When you rotate a geometric primitive, the permittivity tensor is not rotated. In order to do this, you must define a rotation grid attribute that has the same rotation as the object and associate the object with that grid attribute.

## Tips on grid attributes

### Liquid crystal grid attribute transformation can be disabled by setting the orientation unit vector to 0

As shown in the script in the LC rotation page, it is possible to specify a spatially varying liquid crystal orientation with the Liquid crystal grid attribute using a spatially varying matrix of orientation unit vectors. The magnitude of the orientation vector should be exactly 1 at each position, or the simulation can become unstable.

Alternatively, the magnitude of the orientation vector can be set to 0. In such cases, the grid attribute transformation is disabled at that location, and the simulation will use the unrotated diagonal permittivity values. For example, if we set |u(x,y,z)|=1 inside the spherical region and set |u(x,y,z)|=0 outside the region as shown below, a spherical LC region can be set up.

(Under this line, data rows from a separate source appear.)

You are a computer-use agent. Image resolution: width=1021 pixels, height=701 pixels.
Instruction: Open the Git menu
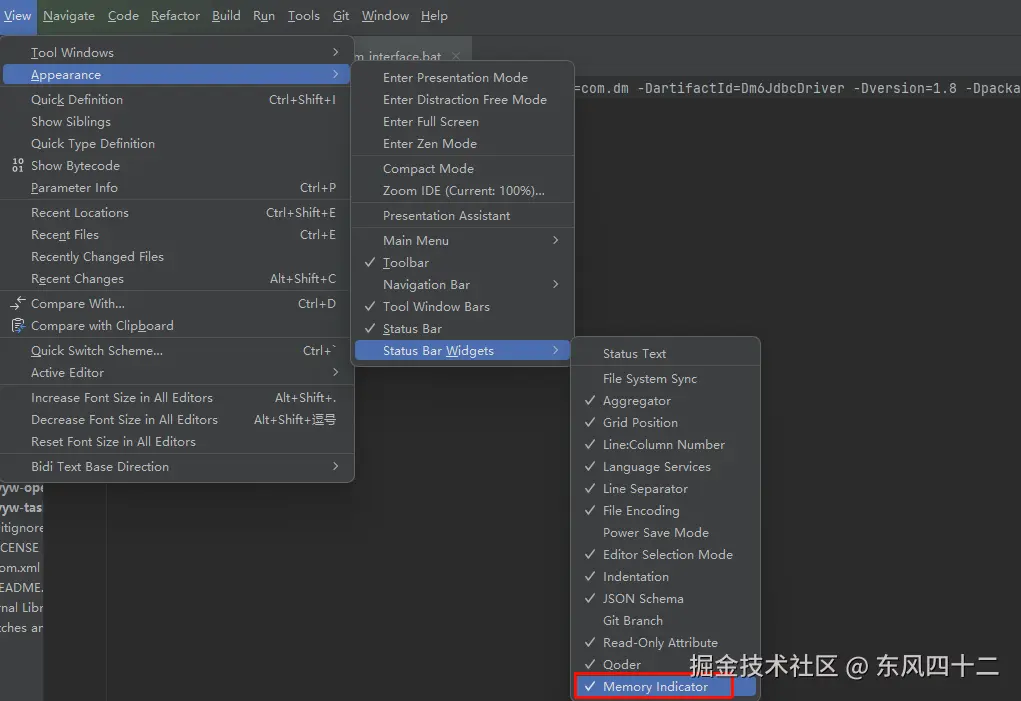point(340,15)
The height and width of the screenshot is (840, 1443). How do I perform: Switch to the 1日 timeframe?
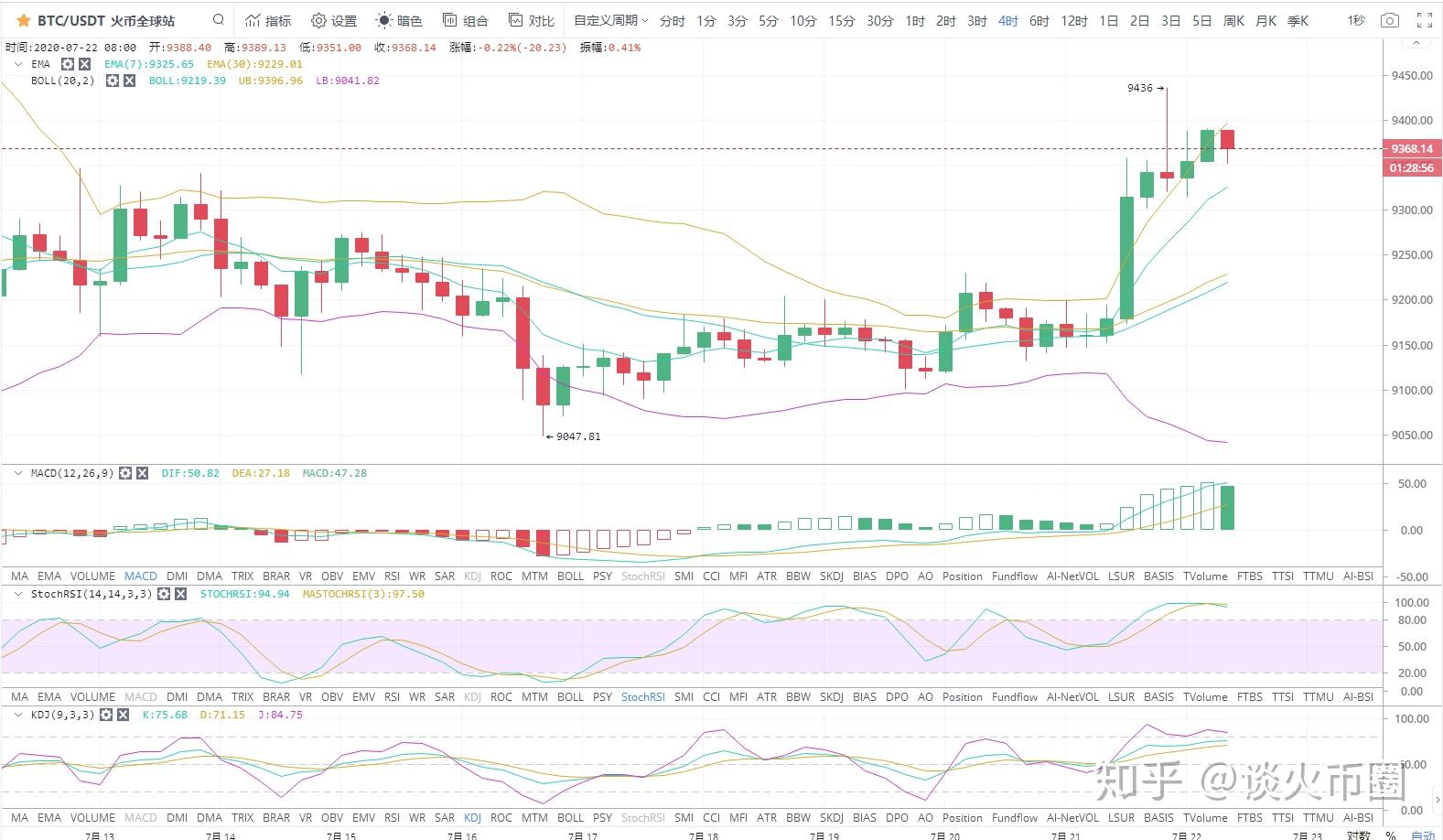tap(1108, 20)
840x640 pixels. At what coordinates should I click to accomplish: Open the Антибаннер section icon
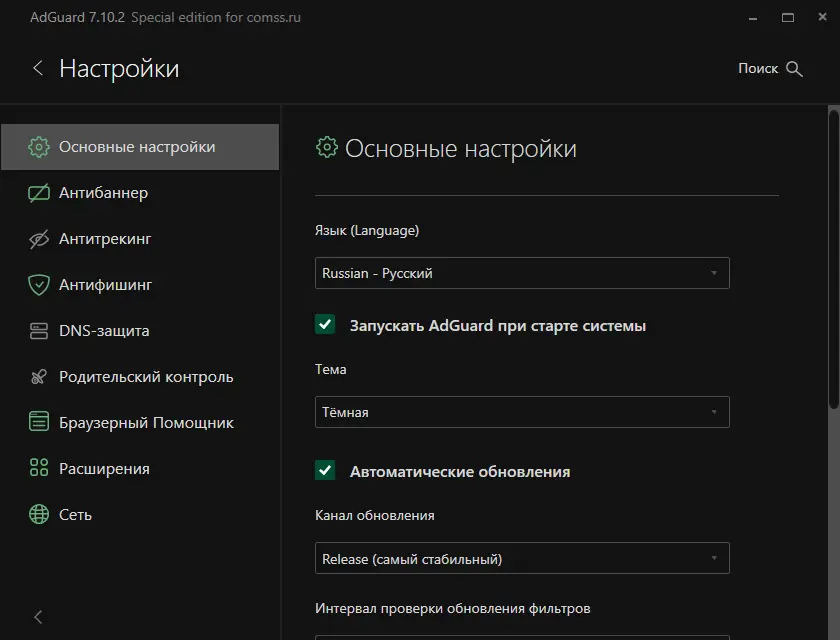(x=38, y=192)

### The positions of spatially varying liquid crystals are defined by a local coordinate system

The positions x, y and z in LC rotation grid attribute is a position of the purple cross of the object (see figure below). The liquid crystals positions defined as parameters in addgridattribute command is given by the local coordinate system whose origin is set to the x, y and z values.

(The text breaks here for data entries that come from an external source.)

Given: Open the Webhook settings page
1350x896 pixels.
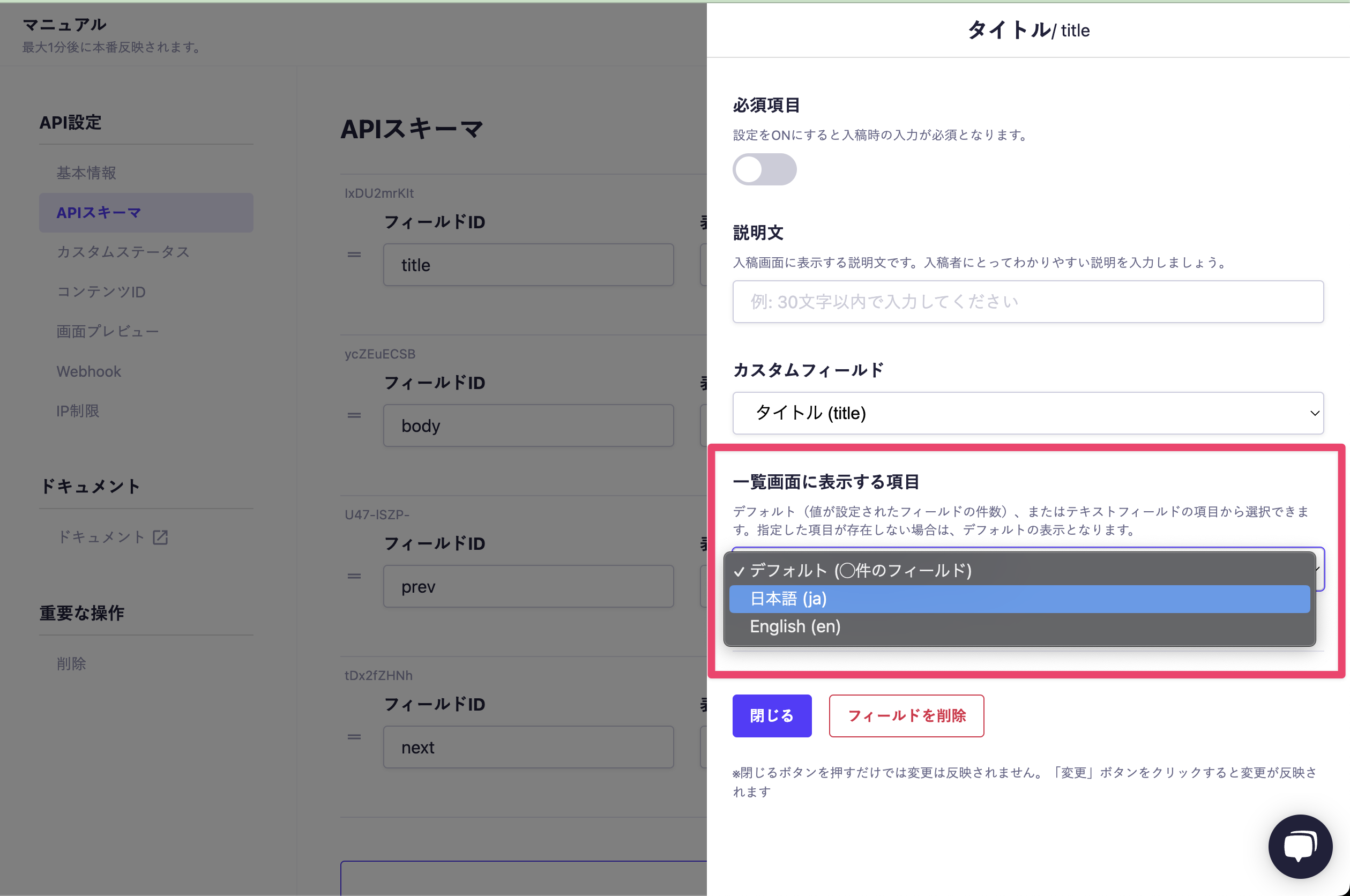Looking at the screenshot, I should (88, 371).
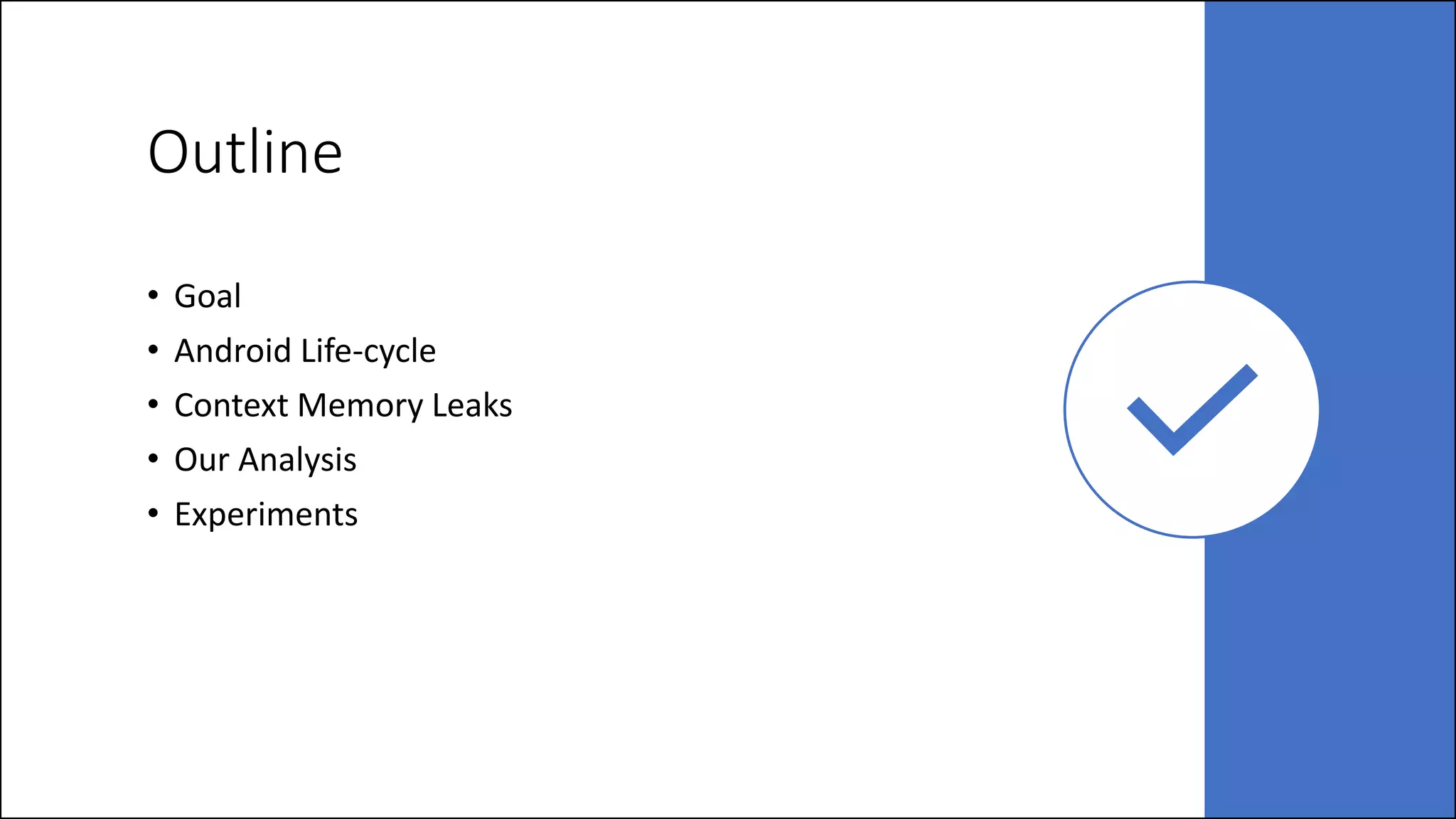Click the word "Android"
This screenshot has height=819, width=1456.
tap(232, 351)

### Index monitor currently record only diagonal index

Index monitors to not record any information about the permittivity transformations. Therefore, it is important to do some careful testing to ensure the setup is correct.

### Conformal meshing for structures associated with grid attributes

Grid attributes have a setting called "enable conformal meshing" which is set to "true" by default.

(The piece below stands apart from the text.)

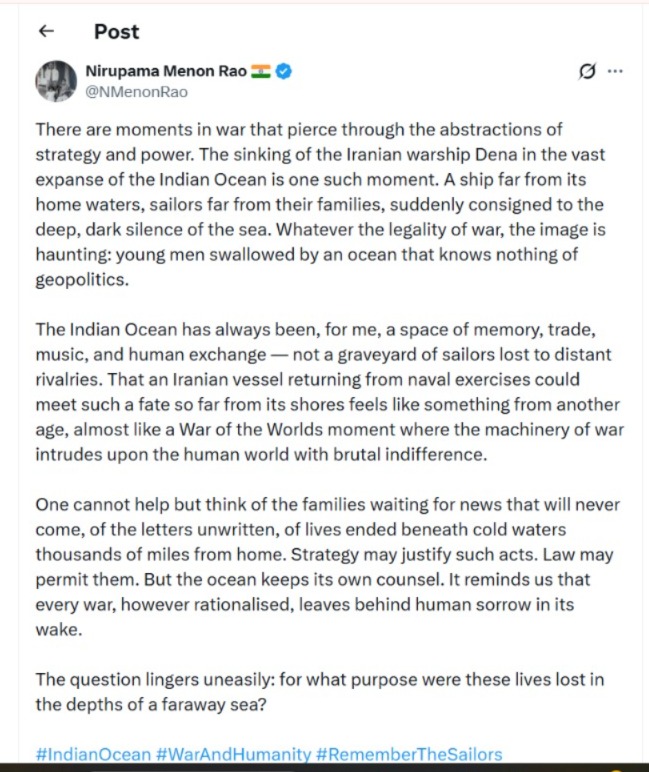Click the India flag emoji beside name
The width and height of the screenshot is (649, 772).
pos(261,71)
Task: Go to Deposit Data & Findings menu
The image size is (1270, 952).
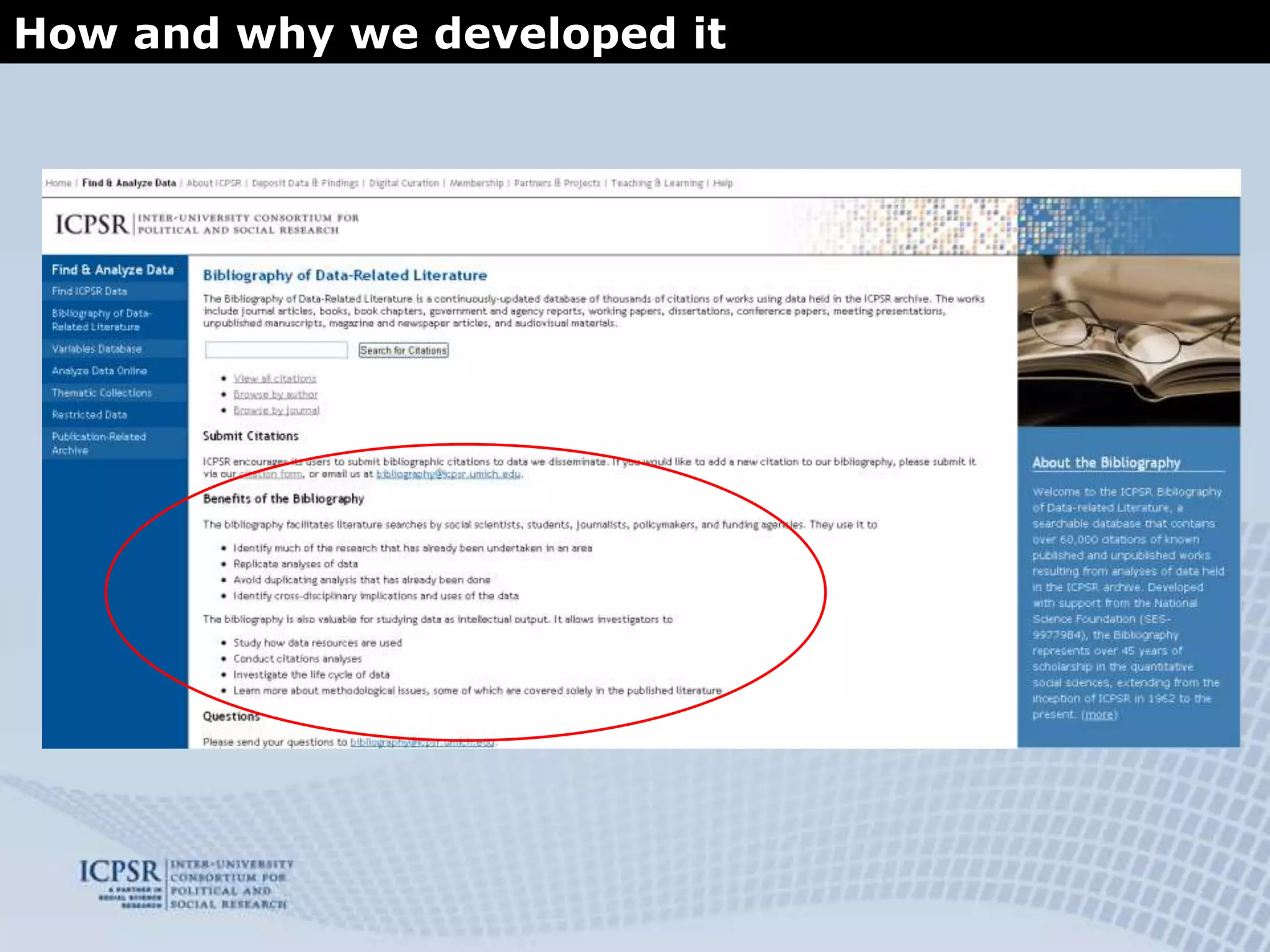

Conformal meshing can be disabled by setting the "enable conformal meshing" value to "false". This could be considered in cases where there is a high refractive index contrast between the structure with grid attribute applied and neighboring materials (such as when simulating plasmonic effects), where the behavior of the fields near the material interface is important. This is because if conformal meshing is applied, the spatial offset of field components within the Yee cell will not be considered by the grid attribute transform, causing there to be some error as discussed in the "Spatial offset of field components within FDTD Yee cell approximation" section below.

### The diagonal permittivity tensor can be dispersive

The diagonal permittivity tensor can be dispersive, but the transformation U is not dispersive.

### Spatial offset of field components within FDTD Yee cell approximation

In all FDTD simulations, each field component is calculated at a slightly different position within the Yee cell. At cells that contain material interfaces, grid attribute transformations are applied only to field components where there will be no mixing of field components in different materials.

This can introduce some additional error into the simulation, compared to a similar simulation without a grid attribute object. In some cases, this approximation can introduce asymmetries into otherwise symmetric systems. Reducing the mesh step size can help reduce these errors, but in some cases at interfaces between materials with high index contrast, it is challenging to make the mesh size sufficiently small.

### Interpolating spatially varying grid attributes

Linear interpolation is used to interpolate grid attribute data at each mesh point.

Singleton dimensions are extruded uniformly as shown below.

If the dimensions of a structure object are larger than the grid attribute data, the attribute will not be applied to the portion of the structure that is outside of the attribute data.

### Simulation speed

It is worth noting that using Grid attributes will increase the simulation memory and time requirements. Therefore, when they are not needed, it's best to ensure they are not used. For example, rather than setting the rotation angle to zero (the grid attribute will still be included in the simulation), it's best to disable the grid attribute entirely.